NEW DELHI/MUMBAI: : The Union budget proposal to enable private firms to build data centre parks could help India become a major global data centre, but only with a supportive policy and infrastructure framework, industry officials said.

“Currently there is no large-scale foreign investment in data centres in the country. There is no policy or framework right now on how these global data centres hubs can be created in India. If the government has a clear cut policy around it, India could essentially become a data centre hub for global enterprises," said Vishal Malhotra, tax partner at Ernst & Young (EY).

The global data centre market is expected to grow by $284.44 billion during 2019-23, according to market researcher Technavio.

According to Research and Markets, US data centre market is expected to reach revenue of $69 billion by 2024. Meanwhile, India data centre market is expected to reach values of approximately $4 billion by 2024.

However, setting up data centres in India can be challenging considering costly real estate, high power consumption and heavy expenses on improving wide area network connectivity.

Naveen Mishra, senior director analyst at Gartner, said setting up data centre parks will build an environment where more and more capacity is available for data centre providers and hyperscalers in India.

“Finding the land, working with local authorities and having uninterrupted power supply are some of the challenges that data centre companies face. Beyond that, they have to work with different regulations specific to different states and cities. From that perspective, the announcement by FM is a welcome step," Mishra said.

The new policy on data centre parks is expected to incentivize setting up data centres, similar to some US states that have relaxed taxation on data centre providers.

Illinois, one of the largest data centre markets in US, announced a data centre tax incentive in June 2019 exempting data centres from state and local sales taxes on fulfilling certain provisions required by the state.

“We expect data centre parks to come up in satellite towns within 100km from major metro cities. Data centre parks may not come up in remote/B cities, though edge data centres which are smaller in size shall come up at almost all major metros across the length and breadth of the country," said Sunil Gupta, managing partner and CEO at Yotta Infrastructure, the data centre subsidiary of Hiranandani Group.
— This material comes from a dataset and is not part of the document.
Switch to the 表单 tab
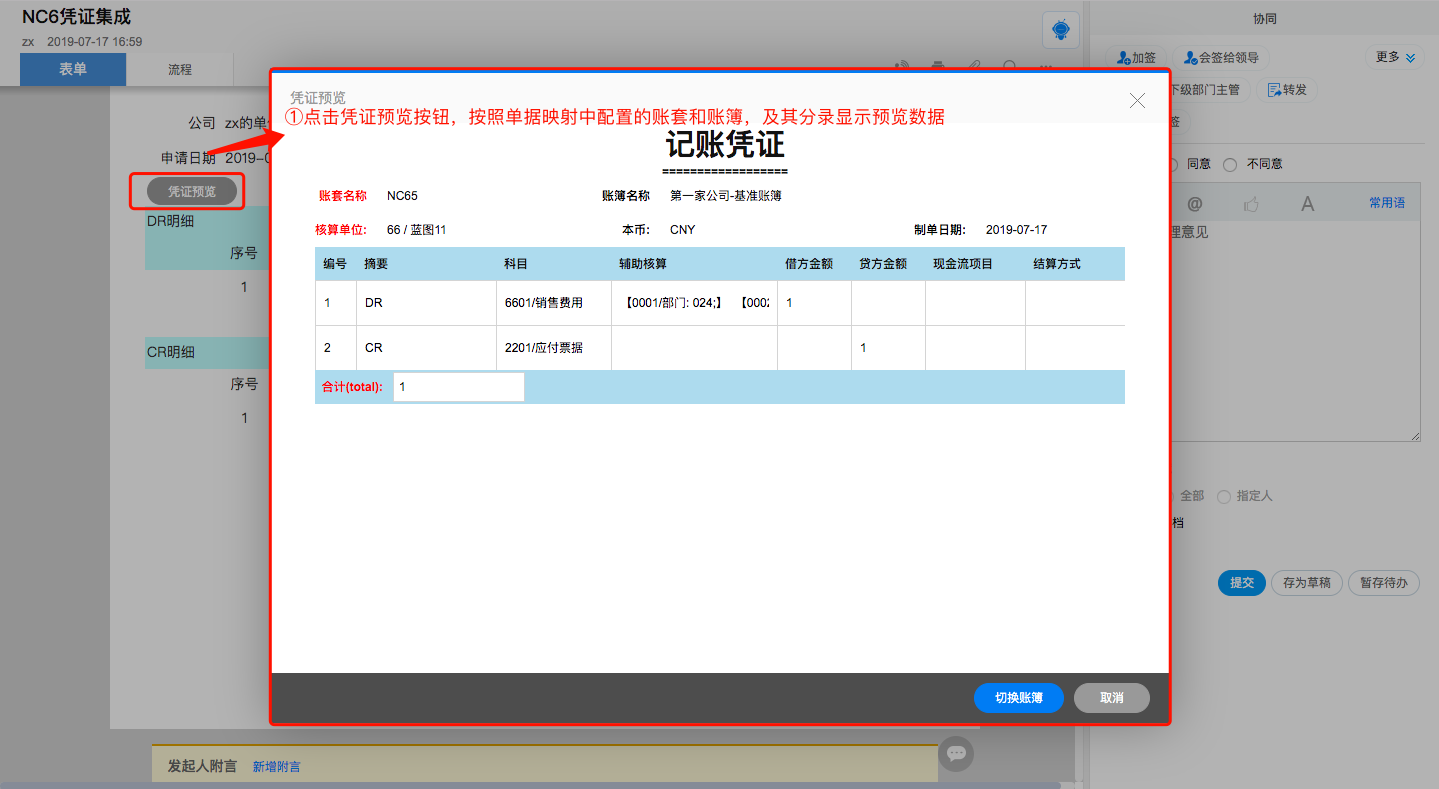1439x789 pixels. point(73,70)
The budget proposal follows the requirement for data localization for most companies under the Personal Data Protection (PDP) Bill 2019, which is expected to be made into law soon. However, data localization won’t be the only driving principle for the data centre policy, as such parks can generate business worth billions of dollars each year.
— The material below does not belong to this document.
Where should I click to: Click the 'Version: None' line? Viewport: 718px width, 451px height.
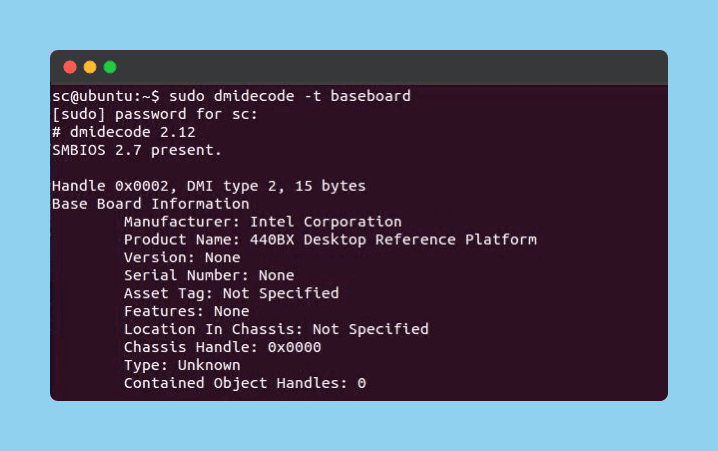pos(177,258)
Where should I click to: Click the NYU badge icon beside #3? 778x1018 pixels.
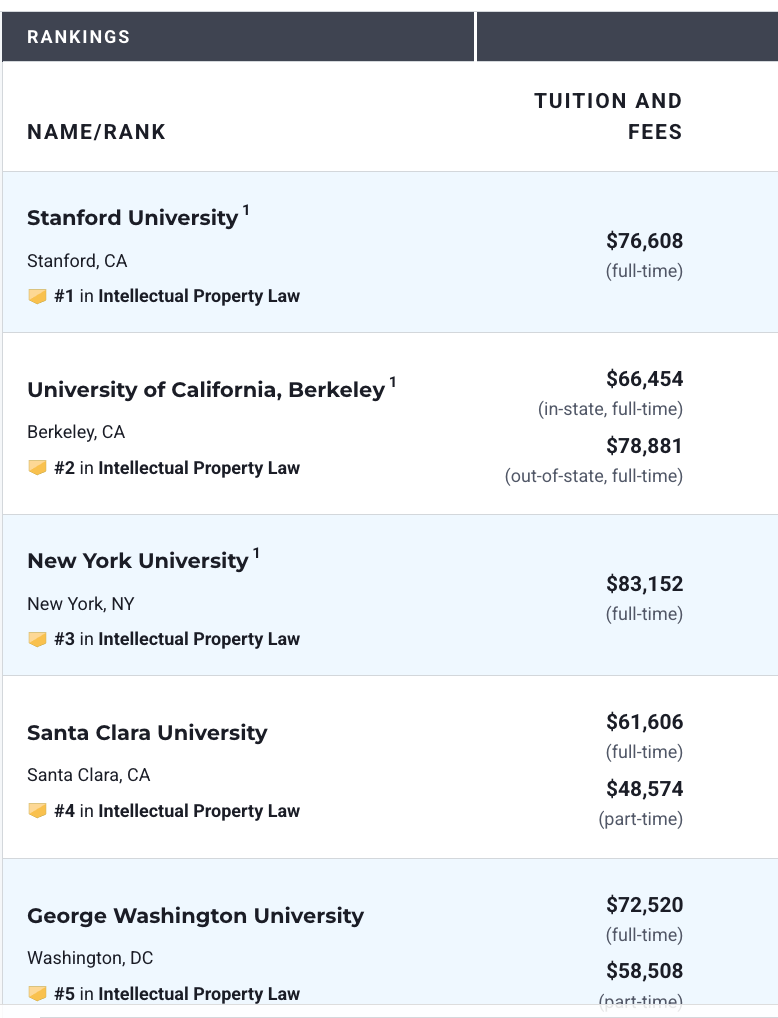(37, 639)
Oracle Corp. opened its first data centre facility in Mumbai in 2019 and plans to add another in Hyderabad this year.

The Adani group intends to invest 70,000 crore to set up solar powered data parks in Andhra Pradesh. Yotta Infrastructure is committed to launching three data centre parks across Maharashtra and Tamil Nadu in the next five years.

Sharad Sanghi, CEO of global data centres and cloud infrastructure (India) NTT, recently said that his company is exploring the scope for edge nodes in India.

“Data centres are capital intensive businesses so it still makes sense to operate from major cities where overhead costs are distributed across a larger facility while smaller markets may not attract enough customer base."

NTT Ltd recently announced $7 billion worth of investments across four key data centre markets globally, one of which is India.